Ma frangine jette sa grammaire par-dessus bord. Je présume que ma tronche doit ressembler à un mix de sidération, panique et bug dans la matrice, genre cerf figé pile au moment où il capte que les phares signent sa fin. Elle m’adresse un demi-sourire contrit, main calîne sur mon biceps. Ah ouais ? Rien que ça ? Bon sang ! Je la cloue sur place d’un regard dégoulinant de reproches. Si mes yeux pouvaient causer, ils hurleraient : « Calinou-Papate au clébard rageur pour lui éviter de mordre, c’est ça ? Piquouze-moi direct, tant que t’y es ! » Non, parce que je viens de reclipser deux secondes mon attention à la loge VIP, là, et je crois que je suis bon pour la cellule capitonnée ou le quartier haute sécurité, là où on parque les névrosés du bocal ! Pourquoi on m'enfermerait ? Bah, à cause du blaireau qui s’invite dans son périmètre ! Un grand métis, félin, à l’aise. Je vais lui briser les os !

Monsieur le crevard lui offre un verre, elle le saisit d’une main, l’enlace de l’autre, boit, se fend d’un sourire… qui bascule en éclat de rire. Ses cheveux valsent derrière son épaule, sa nuque se cambre, sa gorge s’expose, parle pour elle. Manque plus que les boobs en avant, teh ! Et la paume qui traine sur le torse, voilà. J’hallucine ! Comment elle le chauffe grave en fait ! Oh, file-lui ton groupe sanguin et ton mot de passe Netflix, aussi ! Qu’il sache tout, tout de suite, bordel !

Quelqu'un me tire par la chemise. Quoi ?! Isla.

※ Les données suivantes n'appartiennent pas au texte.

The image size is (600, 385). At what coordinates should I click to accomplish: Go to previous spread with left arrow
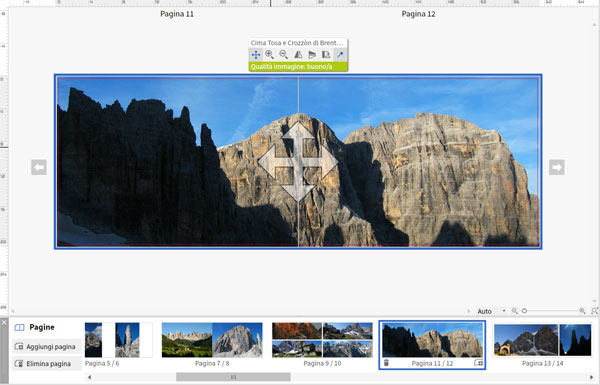[39, 167]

Elle me tend une clope. Ah. J’avais zappé que, avant l'impact, je partais en mission nicotine. Qu’est-ce que j’en ai à branler d’aller fumer, maintenant ?! On dirait qu’on m’a ouvert le thorax à vif. Un abîme d’émotions m’aspire ! Au point où j’en suis, le besoin a muté en vertige. Ni cigarette ni bouteille : il me faut d’urgence une réanimation cardiaque, une transfusion de lucidité, une greffe d’oxygène pur, un défibrillateur d’âme !

— Tu savais ?

— Savais quoi ? feinte ma sœur, à mille lieues d’avoir l’air non-coupable.

— Victoria ?!

Je fulmine. Elle n’a aucune idée à quel point ça fait mal de prononcer son prénom.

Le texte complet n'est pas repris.